Initially, share prices fell sharply on news of the regulator's planned pounds 40 to pounds 50 cut in bills from April 2000. But they later staged a partial recovery. "The City does not appear to believe that these proposals are unfinanceable," Mr Byatt said.

He added that the rate of increase in dividend payments by the companies had been unsustainable in the past, but declined to say how they should adjust their dividend policies.

The regulator plans to allow the companies a lower rate of return than they now enjoy and to increase the proportion of their investment funded by debt rather than equity.

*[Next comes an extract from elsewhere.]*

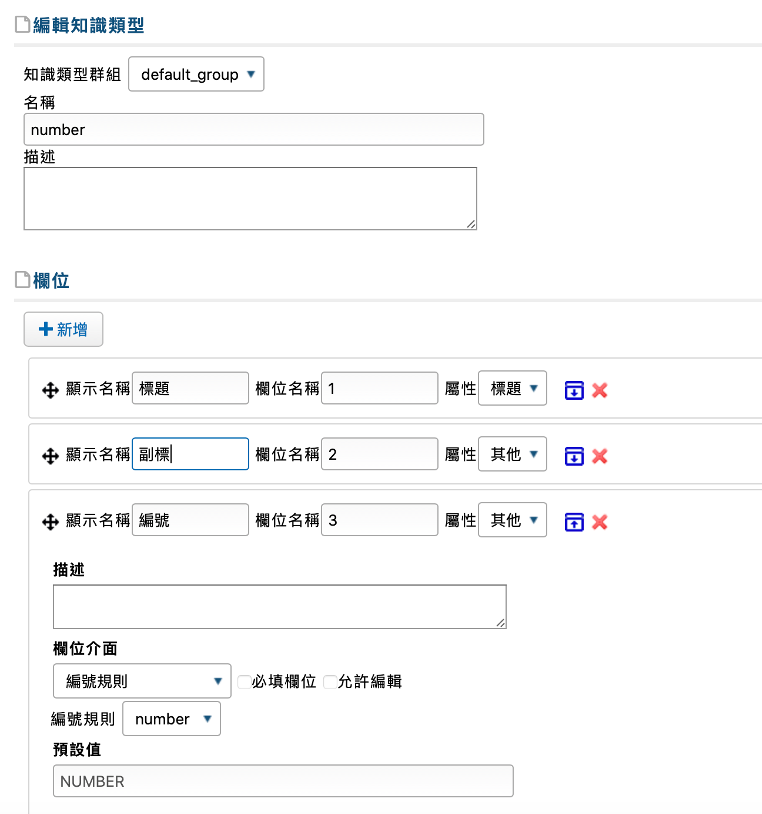Open the 欄位介面 編號規則 dropdown

pyautogui.click(x=141, y=682)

Mr Byatt proposes a rate of return for the period from 2000 to 2005 of between 4 and 5.5 per cent compared with a current range of 5 to 6 per cent. His new price formula assumes that water companies can save 2 to 4 per cent a year in operating costs, and make efficiency gains in capital expenditure of 10 to 15 per cent in the five-year period.

The price cuts drew a hostile response from water companies. Severn Trent, which is facing a pounds 150m to pounds 200m cut in income, said it was "very disappointed" and that it would challenge key assumptions behind Mr Byatt's calculations.

Mr Byatt said he believed that the water companies could afford to cut prices at the same time as funding a total investment programme of pounds 16bn, of which pounds 8.5bn relates to improvements in quality.